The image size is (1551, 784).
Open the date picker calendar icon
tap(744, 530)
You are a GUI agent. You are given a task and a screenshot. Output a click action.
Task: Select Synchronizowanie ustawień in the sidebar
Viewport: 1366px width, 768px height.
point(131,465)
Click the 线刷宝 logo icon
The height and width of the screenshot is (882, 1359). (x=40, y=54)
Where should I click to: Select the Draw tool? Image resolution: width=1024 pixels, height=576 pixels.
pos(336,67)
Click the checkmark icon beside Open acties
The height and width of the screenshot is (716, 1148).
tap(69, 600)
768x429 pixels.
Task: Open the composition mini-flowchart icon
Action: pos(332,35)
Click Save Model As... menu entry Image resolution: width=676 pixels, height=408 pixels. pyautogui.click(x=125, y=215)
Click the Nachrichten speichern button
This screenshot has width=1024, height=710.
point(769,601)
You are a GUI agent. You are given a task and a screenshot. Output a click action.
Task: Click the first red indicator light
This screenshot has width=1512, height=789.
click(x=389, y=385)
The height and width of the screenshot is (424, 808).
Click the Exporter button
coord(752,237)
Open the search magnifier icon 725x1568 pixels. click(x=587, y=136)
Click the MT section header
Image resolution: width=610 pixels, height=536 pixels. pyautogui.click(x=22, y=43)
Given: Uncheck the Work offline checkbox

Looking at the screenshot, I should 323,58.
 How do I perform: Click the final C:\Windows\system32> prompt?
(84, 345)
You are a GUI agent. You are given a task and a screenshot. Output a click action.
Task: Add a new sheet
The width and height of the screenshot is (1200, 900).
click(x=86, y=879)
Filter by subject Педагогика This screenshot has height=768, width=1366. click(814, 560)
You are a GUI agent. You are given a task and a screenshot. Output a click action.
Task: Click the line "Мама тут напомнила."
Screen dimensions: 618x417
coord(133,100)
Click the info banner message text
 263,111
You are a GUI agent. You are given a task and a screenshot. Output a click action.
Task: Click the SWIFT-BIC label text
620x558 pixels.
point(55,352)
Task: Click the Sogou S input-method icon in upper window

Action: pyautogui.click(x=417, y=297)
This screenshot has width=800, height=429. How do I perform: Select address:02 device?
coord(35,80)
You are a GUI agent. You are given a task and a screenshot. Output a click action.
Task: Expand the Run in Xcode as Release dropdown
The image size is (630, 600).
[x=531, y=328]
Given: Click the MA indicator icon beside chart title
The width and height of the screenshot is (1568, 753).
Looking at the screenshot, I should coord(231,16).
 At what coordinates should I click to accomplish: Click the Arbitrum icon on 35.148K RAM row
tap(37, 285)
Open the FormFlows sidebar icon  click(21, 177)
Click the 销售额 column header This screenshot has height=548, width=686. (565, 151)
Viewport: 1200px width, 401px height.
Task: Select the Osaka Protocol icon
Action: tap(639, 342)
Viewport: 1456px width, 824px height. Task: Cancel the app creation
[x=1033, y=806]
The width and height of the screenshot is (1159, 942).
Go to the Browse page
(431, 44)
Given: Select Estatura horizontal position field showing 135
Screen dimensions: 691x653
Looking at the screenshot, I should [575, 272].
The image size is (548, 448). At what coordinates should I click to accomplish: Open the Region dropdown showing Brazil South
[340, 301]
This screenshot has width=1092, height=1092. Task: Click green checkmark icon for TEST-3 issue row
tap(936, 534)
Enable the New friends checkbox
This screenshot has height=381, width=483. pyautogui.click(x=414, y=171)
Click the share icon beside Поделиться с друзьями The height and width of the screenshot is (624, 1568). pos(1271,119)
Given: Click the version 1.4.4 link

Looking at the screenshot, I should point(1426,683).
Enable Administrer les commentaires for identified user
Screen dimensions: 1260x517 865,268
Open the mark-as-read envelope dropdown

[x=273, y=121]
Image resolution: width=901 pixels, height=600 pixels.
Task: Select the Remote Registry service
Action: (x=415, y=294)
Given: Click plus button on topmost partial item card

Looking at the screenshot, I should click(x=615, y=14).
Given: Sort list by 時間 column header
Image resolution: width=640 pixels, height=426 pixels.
════
§ WORK TO BE COMPLETED
Please go over the data above and copy each line with "indicator" in it.

§ WRITTEN ANSWER
Task: Click the first red indicator light
Given: Click the MA indicator icon beside chart title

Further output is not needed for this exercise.